11

Margaretha terpaku saat menatap ruangan di mana dirinya berdiri saat ini. Di mana segala kenangan yang mampu memporak-porandakan hatinya kini kembali terbesit dalam ingatan. Tubuh Margaretha menggigil hebat hingga keringat mengalir membasahi dahinya. Di tempat itu, dia menyaksikan sendiri kedua orang tuanya pergi meninggalkan dirinya untuk selama-lamanya.

Tanpa terasa air mata Margaretha lolos saat hatinya terasa berdenyut. Kepingan-kepingan kenangan yang telah lama dia pendam, seolah kembali mencuat dan bergabung menjadi satu kenangan utuh yang kembali membuka luka lama.

"Papa ... Mama," gumam Margaretha, bibirnya yang memucat tampak bergetar. Sekian lama dia berusaha menghapus segala kenangan menyakitkan, tetapi sekarang semua usahanya terasa sia-sia.

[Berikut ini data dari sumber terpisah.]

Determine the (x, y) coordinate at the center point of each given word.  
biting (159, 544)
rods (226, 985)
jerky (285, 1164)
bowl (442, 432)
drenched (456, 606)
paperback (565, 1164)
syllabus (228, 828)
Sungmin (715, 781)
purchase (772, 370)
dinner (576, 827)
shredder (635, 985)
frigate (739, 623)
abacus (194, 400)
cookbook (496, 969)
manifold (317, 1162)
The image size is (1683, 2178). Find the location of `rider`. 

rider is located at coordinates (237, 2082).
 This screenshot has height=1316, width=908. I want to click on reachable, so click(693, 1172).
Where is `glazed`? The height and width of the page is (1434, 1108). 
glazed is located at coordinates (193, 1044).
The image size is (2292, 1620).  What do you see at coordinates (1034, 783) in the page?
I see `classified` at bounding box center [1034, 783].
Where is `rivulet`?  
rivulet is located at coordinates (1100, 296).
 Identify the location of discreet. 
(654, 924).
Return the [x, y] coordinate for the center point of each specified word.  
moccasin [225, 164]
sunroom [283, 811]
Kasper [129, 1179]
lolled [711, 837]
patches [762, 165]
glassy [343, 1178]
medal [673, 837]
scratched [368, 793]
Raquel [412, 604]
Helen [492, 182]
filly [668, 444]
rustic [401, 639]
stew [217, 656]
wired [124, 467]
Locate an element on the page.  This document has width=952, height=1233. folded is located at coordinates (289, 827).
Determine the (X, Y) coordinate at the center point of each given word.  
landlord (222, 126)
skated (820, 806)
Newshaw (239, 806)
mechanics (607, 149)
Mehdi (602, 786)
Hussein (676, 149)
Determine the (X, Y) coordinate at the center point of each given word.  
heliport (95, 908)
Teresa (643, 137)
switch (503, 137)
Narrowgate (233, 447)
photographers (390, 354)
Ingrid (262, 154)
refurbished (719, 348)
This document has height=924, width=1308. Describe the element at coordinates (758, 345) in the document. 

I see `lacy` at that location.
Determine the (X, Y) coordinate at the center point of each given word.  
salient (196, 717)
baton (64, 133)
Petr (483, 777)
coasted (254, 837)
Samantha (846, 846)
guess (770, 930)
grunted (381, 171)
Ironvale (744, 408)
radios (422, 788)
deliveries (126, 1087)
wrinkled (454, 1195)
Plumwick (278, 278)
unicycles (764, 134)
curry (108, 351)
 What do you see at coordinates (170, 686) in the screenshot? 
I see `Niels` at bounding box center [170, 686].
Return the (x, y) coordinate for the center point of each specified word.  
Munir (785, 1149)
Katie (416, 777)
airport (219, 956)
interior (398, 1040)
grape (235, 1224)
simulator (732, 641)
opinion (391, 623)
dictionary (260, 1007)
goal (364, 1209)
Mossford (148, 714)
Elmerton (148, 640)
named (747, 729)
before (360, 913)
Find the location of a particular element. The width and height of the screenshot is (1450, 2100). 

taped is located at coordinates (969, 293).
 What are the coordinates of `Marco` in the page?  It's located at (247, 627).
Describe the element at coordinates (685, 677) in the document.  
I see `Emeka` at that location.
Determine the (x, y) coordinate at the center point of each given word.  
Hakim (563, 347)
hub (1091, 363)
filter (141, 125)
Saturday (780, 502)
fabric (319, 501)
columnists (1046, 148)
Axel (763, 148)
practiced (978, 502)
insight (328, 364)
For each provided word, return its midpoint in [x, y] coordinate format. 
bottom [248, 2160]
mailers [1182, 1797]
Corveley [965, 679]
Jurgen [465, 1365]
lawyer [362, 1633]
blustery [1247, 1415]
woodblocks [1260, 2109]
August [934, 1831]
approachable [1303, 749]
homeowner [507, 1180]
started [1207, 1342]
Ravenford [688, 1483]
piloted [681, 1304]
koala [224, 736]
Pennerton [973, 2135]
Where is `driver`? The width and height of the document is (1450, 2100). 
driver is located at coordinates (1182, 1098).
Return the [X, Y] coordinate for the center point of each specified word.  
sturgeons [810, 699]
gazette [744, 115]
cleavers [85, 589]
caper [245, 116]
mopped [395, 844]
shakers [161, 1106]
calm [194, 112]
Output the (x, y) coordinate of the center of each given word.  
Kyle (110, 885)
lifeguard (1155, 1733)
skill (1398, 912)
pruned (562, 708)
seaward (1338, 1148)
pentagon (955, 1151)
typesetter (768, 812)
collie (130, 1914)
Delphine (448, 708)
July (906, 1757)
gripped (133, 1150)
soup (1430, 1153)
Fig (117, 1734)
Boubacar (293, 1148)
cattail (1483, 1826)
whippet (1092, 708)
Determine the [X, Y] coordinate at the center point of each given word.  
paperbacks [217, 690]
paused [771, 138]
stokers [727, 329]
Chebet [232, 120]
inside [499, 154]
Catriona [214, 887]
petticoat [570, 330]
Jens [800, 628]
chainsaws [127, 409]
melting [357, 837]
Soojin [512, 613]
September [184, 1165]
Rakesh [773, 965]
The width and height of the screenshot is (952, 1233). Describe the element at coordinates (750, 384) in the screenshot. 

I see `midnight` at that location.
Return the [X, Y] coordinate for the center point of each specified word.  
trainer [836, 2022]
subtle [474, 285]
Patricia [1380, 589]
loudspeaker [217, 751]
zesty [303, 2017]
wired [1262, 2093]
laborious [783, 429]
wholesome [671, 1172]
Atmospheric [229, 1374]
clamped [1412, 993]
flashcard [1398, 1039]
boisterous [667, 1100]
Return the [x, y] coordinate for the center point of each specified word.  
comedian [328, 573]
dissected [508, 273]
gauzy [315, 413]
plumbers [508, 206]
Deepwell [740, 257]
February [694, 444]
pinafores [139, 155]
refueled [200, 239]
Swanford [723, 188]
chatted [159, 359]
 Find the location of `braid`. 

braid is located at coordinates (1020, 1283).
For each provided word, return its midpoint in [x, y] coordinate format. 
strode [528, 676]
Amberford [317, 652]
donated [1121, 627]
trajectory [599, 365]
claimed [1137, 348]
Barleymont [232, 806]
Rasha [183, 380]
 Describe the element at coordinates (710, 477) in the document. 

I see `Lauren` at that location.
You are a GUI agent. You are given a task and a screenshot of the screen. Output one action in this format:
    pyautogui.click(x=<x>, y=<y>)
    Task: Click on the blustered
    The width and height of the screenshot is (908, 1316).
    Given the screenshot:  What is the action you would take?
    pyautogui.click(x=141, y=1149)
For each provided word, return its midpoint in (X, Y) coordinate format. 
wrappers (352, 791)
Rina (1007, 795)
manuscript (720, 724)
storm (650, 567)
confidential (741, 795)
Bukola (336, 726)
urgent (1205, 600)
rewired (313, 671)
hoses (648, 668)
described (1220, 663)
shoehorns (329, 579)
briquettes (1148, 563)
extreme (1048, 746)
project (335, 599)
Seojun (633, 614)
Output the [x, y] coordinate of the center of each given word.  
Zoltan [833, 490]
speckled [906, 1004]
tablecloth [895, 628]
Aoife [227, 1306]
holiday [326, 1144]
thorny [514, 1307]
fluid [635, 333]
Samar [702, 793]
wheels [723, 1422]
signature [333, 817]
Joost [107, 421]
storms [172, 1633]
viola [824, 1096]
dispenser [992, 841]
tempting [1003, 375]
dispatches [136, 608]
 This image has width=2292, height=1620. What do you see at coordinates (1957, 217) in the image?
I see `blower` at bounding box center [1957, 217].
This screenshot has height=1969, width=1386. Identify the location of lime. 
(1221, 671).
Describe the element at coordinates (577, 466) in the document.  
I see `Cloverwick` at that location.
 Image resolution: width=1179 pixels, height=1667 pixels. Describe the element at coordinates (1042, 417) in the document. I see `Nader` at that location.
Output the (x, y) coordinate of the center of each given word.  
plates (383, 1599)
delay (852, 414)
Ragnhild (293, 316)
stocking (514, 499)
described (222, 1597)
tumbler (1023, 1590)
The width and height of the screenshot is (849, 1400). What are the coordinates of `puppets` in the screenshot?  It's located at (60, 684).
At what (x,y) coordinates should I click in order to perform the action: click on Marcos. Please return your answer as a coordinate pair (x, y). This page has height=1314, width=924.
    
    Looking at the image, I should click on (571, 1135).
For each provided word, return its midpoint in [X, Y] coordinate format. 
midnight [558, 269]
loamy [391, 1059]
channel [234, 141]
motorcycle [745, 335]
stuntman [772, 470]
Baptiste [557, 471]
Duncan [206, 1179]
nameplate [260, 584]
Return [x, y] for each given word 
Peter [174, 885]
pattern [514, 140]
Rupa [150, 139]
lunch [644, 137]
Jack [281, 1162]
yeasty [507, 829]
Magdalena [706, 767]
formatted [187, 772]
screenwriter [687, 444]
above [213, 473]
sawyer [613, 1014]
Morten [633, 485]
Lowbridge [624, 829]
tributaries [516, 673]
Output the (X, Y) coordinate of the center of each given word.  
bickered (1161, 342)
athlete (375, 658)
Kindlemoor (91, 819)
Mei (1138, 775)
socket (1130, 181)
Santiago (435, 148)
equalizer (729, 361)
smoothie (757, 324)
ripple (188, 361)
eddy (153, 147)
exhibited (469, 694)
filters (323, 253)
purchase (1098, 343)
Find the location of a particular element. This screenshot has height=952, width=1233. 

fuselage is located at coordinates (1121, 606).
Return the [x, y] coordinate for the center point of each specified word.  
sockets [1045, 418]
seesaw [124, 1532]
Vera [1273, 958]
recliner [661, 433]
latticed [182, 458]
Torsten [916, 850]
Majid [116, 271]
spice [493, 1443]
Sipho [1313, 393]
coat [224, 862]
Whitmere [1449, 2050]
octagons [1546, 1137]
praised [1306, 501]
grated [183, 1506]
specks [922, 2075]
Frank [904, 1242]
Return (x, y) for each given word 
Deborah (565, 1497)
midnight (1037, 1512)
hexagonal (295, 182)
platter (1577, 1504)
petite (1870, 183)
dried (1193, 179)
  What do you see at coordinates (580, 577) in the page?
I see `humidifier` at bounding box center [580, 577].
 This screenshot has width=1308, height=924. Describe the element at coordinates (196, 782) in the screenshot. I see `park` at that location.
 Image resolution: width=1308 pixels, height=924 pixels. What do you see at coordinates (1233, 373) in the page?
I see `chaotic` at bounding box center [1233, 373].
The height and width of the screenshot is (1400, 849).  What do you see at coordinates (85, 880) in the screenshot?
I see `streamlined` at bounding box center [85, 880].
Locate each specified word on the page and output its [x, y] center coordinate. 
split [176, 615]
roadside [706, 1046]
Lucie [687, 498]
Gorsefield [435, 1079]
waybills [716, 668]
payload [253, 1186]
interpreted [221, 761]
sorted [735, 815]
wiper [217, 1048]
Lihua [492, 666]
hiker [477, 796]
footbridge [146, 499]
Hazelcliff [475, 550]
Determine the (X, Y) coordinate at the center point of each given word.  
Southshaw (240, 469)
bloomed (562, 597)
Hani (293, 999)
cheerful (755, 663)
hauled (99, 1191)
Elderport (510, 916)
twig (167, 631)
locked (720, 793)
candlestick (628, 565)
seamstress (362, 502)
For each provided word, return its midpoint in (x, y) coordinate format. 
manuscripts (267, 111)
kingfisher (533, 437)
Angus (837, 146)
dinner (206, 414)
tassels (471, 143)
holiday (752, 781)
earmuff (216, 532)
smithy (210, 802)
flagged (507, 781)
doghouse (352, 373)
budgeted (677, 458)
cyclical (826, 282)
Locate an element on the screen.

Margaretha terkejut saat mendengar suara tawa yang menggelegar dari arah tangga. Dia mendongak, menatap Janu yang saat ini sedang menatap ke arahnya. Bibirnya terlihat penuh kelicikan. Bukannya takut, Margaretha justru melayangkan tatapan menantang. Penuh kebencian.

Satu persatu langkah Janu menuruni tangga dan saat dirinya sudah berdiri tepat di depan Margaretha, lelaki itu langsung bertepuk tangan.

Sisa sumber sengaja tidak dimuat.